I was designated driver (because fuck Uber, except for Malik) so while I was sipping a pink Sex on the Beach, I got a wild hare up my ass and decided we should go someplace else. “We should go party with those Loyola kids…” I drove through the city, taking very drunken directions from Timi, and we arrived at the campus. Yeah, it was pretty fuckin’ dead for a Friday night. “They don’t party here; they go to this shitty place called ‘Murphy’s’. Let’s go there.” To Murphy’s we went… and man did that place blow the big one. I can handle dive bars. I like ’em. This was a dive bar with rich kids. Salmon pink shorts. Polo shirts. Boat shoes. The trifecta. And let’s not leave out Abercrombie w/Bitch. Some chick got up in my face when I danced with a normal-lookin’ fella… Oops. Whatever. Nothing a shot can’t fix, right?
And holy shit, the dancing. Everyone seemed to be just jumping up and down with their hands in the air to The Killers’s “Mr. Brightside,” complete with screechy sing-alongs. There was a group of dudes shaking their hands at the floor. It looked like they were rebuking the devil or something. Childish Gambino’s “Sweatpants” was playing in my head. Rich kid asshole paint me as a villain.
We left Murphy’s after a grand twenty minutes and a few new phone numbers in my mobile device. There was another bar down the street that we walked to. I handed them my driver’s license; the guy told me it wasn’t me. I had dressed nicely and applied
war paint make up. I guess it was quite a transformation. “Here’s my military ID. Everything matches, and that’s a helluva lotta work to put in just for a fake.” The other bouncer looked at my ID.
“You’re not military; you’re just a dependent.” He pulled out a common access card and held it in front of my nose.
“Are you in the reserves? That’s not active military.” I guess he thought I wouldn’t know the difference (I grew up in a military household and worked at the hospital on base).
“No. I just work for the department of defense.” Fucking contractor.
I wasn’t having any of it. I took my cards back and pushed passed the bouncers. “Tootles. I need a drink. I’m fucking 25 years old. Kiss my ass, if it please you, massah.” I should’ve stayed outside. This bar sucked just as much as the other one; there were just more people dancing like epileptics sloshing Coors and Natural Light all over the floor. We watched that debacle for maybe thirty seconds and walked back out. “We’s free slaves now, massah,” I shouted at the bouncer. Timi and I stood at the crosswalk to a huge intersection.

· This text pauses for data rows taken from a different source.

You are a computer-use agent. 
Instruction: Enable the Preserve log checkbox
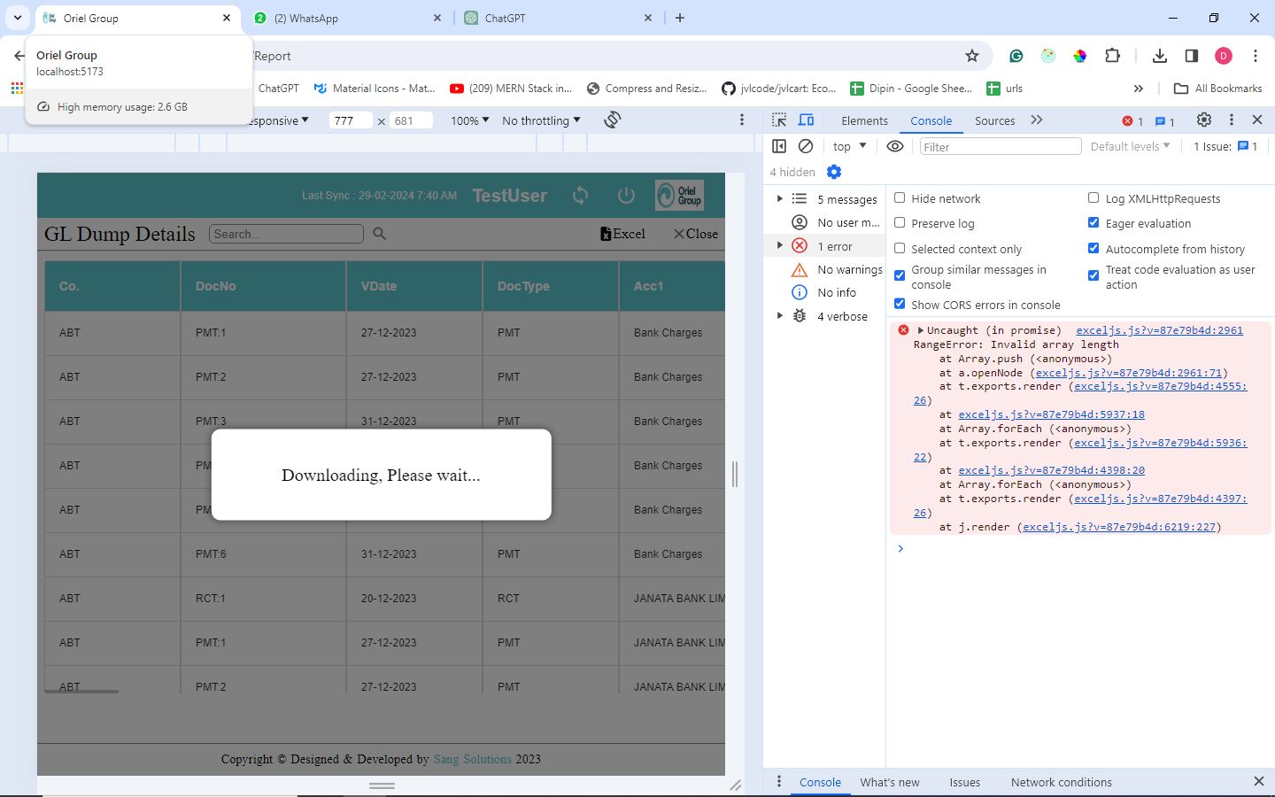point(900,223)
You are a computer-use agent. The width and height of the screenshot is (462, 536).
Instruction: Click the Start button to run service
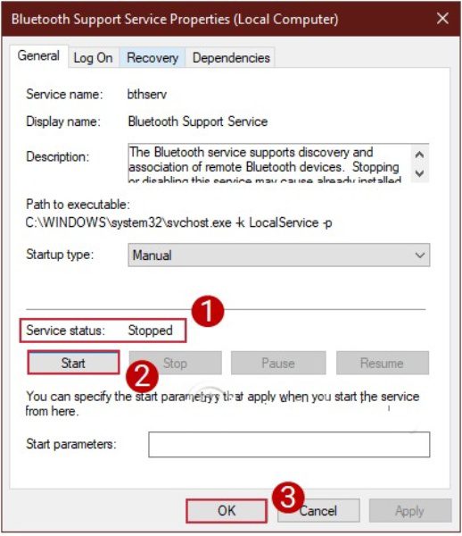73,363
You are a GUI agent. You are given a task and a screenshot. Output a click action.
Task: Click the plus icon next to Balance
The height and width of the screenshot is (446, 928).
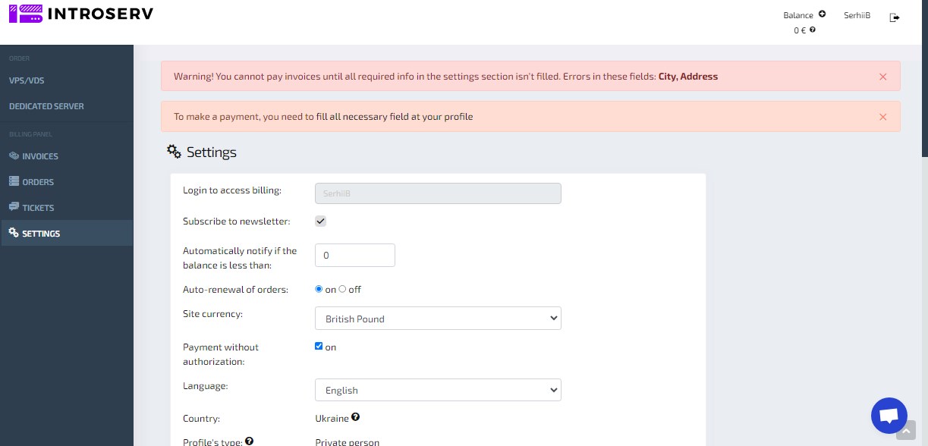click(x=822, y=14)
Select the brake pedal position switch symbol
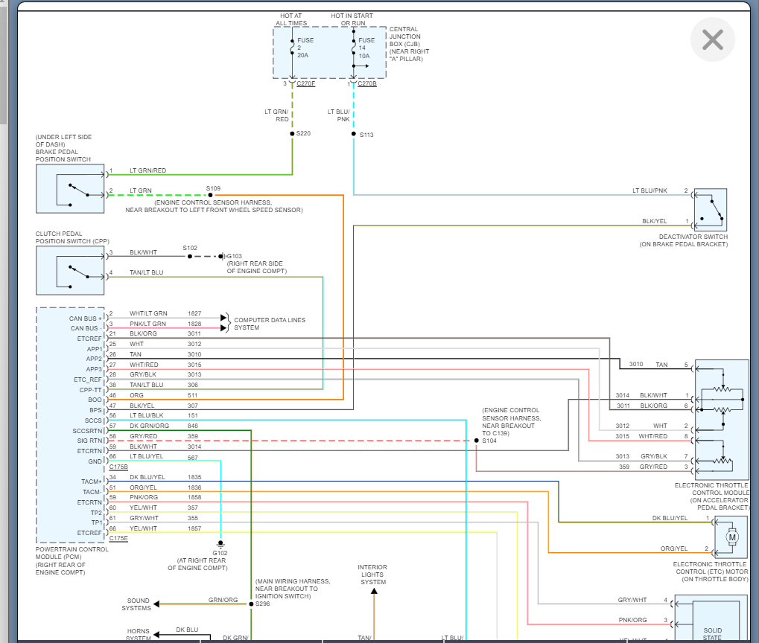The height and width of the screenshot is (643, 759). [70, 188]
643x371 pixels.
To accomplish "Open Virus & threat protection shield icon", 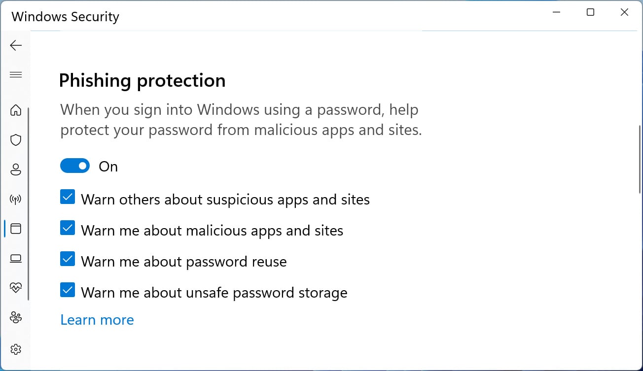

“This is the road that divides Baltimore from Towson.”
“I’ve heard those Towson kids know how to throw down. Wanna go?”
“Jeshicca…” She wiped some spittle from her mouth. “When have I ever said ‘no’ to that?”
I half carried that betch to where I had parked, took a ten minute power nap in the Shaggin’ Wagon, started up the engine, flipped a U-ey, and drove back to the Intersection of Party Times. We passed a group of Loyola dudes. Timi rolled down her window and looked at me with droopy eyes. “If the light is red, run it anyway. LOYOLA SUCKS BUT I’D STILL FUCK A FEW OF YOU WHITE BOYS”!

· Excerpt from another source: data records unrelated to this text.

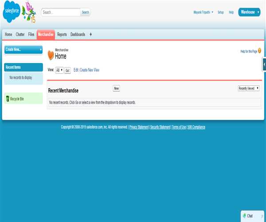Open the Reports tab
Screen dimensions: 266x222
tap(62, 34)
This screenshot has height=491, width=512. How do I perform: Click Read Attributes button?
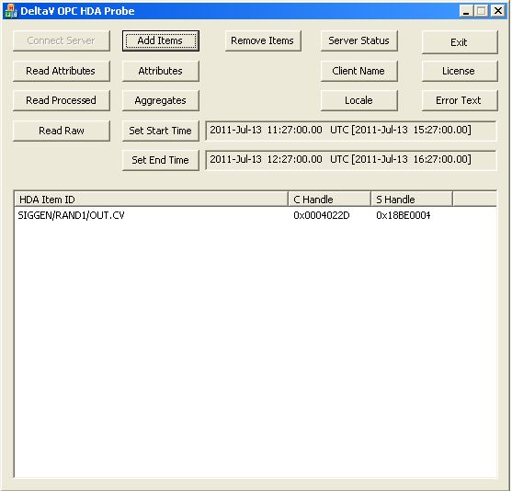coord(62,71)
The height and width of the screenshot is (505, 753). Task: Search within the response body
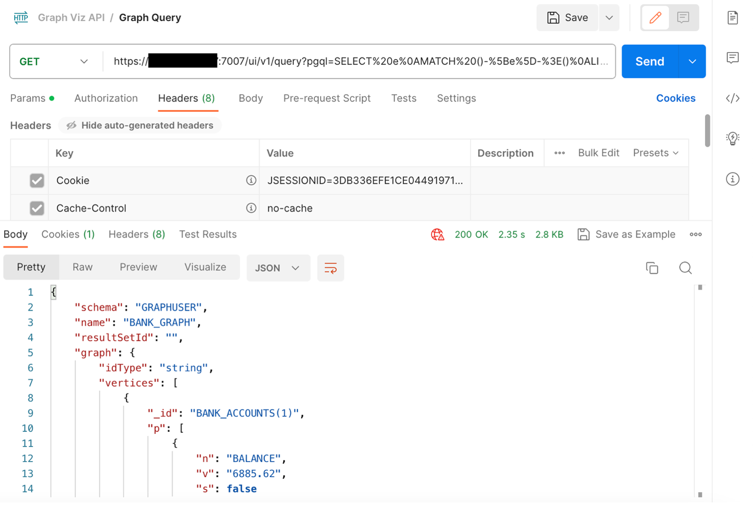tap(685, 268)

The light was green, but I still squealed the tires of my fuck bus.
Towson didn’t disappoint. There was an ass ton of fine folks. We went to some bar called The Rec Room where I got my ass stomped in cornhole (I got better with alcohol though). After the bars closed a big ass fire truck showed up and four firefighters hopped out. They had stopped for hot dogs; I had a sudden hankering for wieners (LOLOLOLOL). I got mine with ketchup and mustard.
The drive back was peaceful once we got out of Towson, Timi mumbling her directions (she’s the best drunk navigator). We traversed through the ghetto at 0300 on empty roads. I drove in reverse because I’d probably never be able to do it again
bragging rights. We stopped at a diner for an incredibly early breakfast, got four hours of sleep, and spent the day doing girly things.
Also, piña coladas are hereforth known as “penis colossus.”